The study conducted at De Montfort University Leicester tested a virus that “has a very similar structure and survival pattern to that of SARS-CoV-2, which causes COVID-19” on three common fabrics — polyester, cotton and polycotton.
The contagiousness of the model virus lasted for varying time spans on each fabric, the study conducted last month found, with infectious droplets on polyester having the longest survival rate at 72 hours.
The virus on 100% cotton can be found for up to 24 hours and on polycotton for six hours.
“Our findings show that three of the most commonly used textiles in healthcare pose a risk for transmission of the virus. If nurses and healthcare workers take their uniforms home, they could be leaving traces of the virus on other surfaces,” said Dr. Katie Laird, one of the researchers.
Laird, as well as virologist Dr. Maitreyi Shivkumar and postdoctoral researcher Dr. Lucy Owen, studied the droplets for 72 hours.
So how can you ensure your clothing is safe from coronavirus?
The researchers tested different wash methods and found that the model virus was eliminated in a regular, household washing machine once detergent was added and the water temperature was raised.
The study found that water at about 153 degrees Fahrenheit (or 67 degrees Celsius) made the model virus inactive.
Laird said even washing contaminated clothing with non-contaminated clothing is safe when using a high temperature.
However, it is possible for contaminated clothing to spread coronavirus to other surfaces before washing.

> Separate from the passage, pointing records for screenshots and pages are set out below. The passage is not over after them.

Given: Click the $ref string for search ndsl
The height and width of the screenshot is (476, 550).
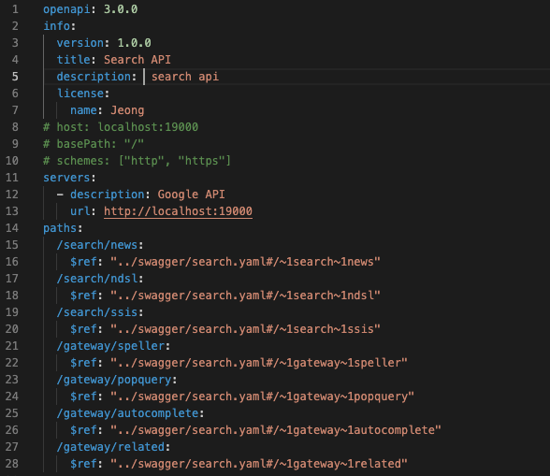Looking at the screenshot, I should coord(245,296).
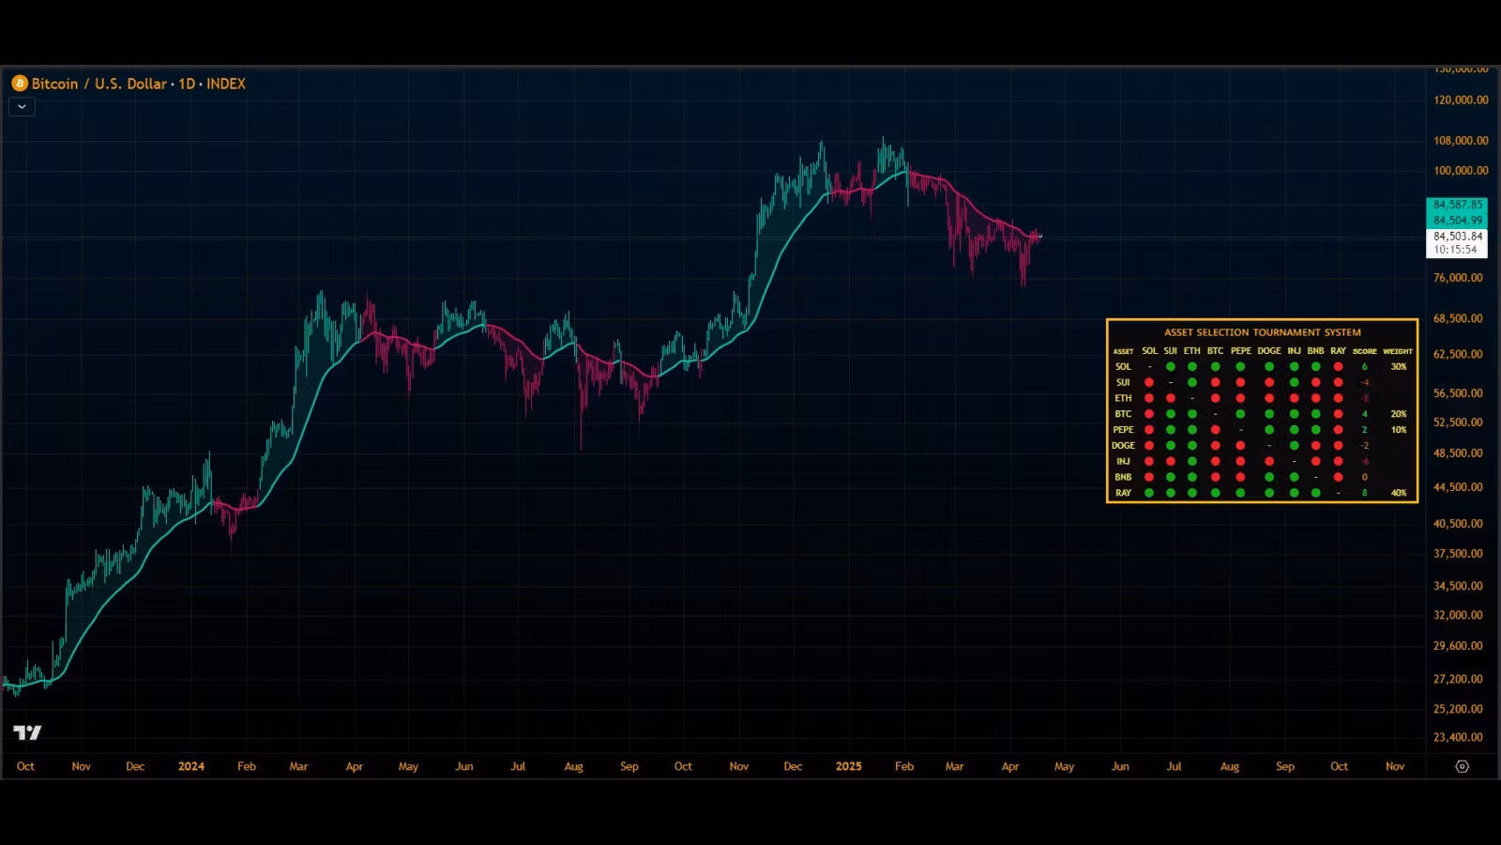Screen dimensions: 1501x845
Task: Click the green dot in RAY row, SOL column
Action: point(1149,493)
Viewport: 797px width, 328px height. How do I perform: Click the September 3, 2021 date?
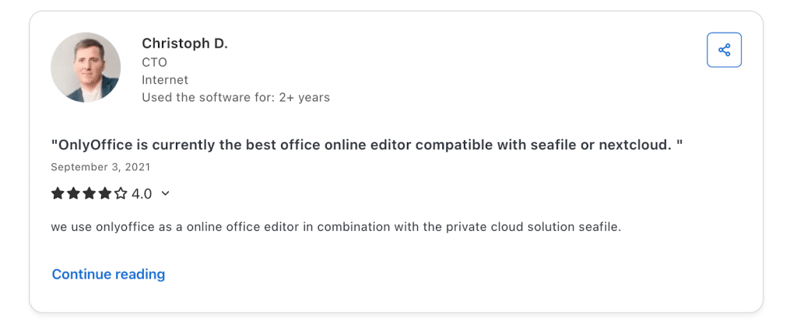coord(100,167)
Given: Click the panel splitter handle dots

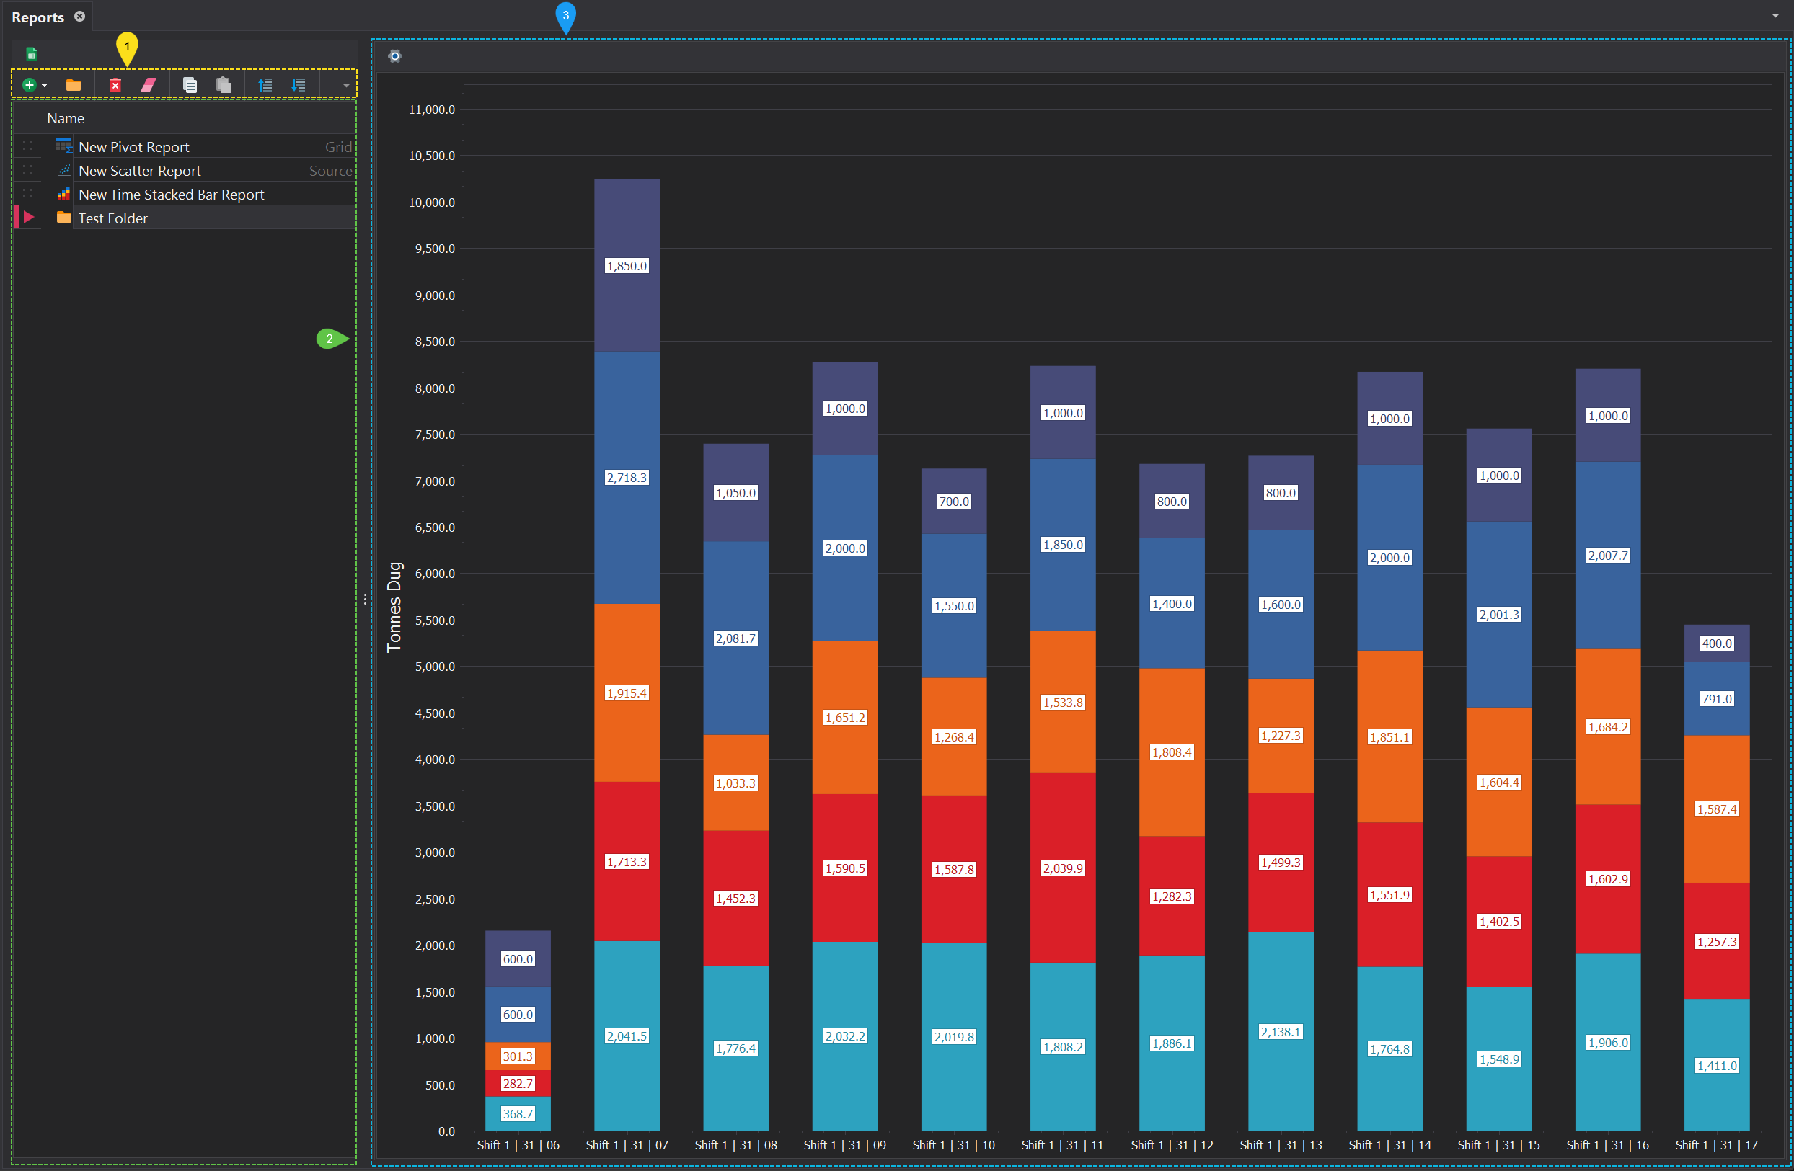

“This research has reinforced my recommendation that all healthcare uniforms should be washed onsite at hospitals or at an industrial laundry,” said Laird. “These wash methods are regulated and nurses and healthcare workers do not have to worry about potentially taking the virus home.”
The Centers for Disease Control and Prevention says a person can get infected if they touch a surface that has virus droplets on it and then touches their own mouth, nose or eyes. But the agency does not believe it is a common way for COVID-19 to spread.
To help prevent the risk of spreading, the CDC recommends washing your hands frequently with soap and water especially before touching your face.
The CDC also recommends using a hand sanitizer that contains at least 60% alcohol if soap and water are not available. Make sure to cover all surfaces of your hands and rub them together until they feel dry.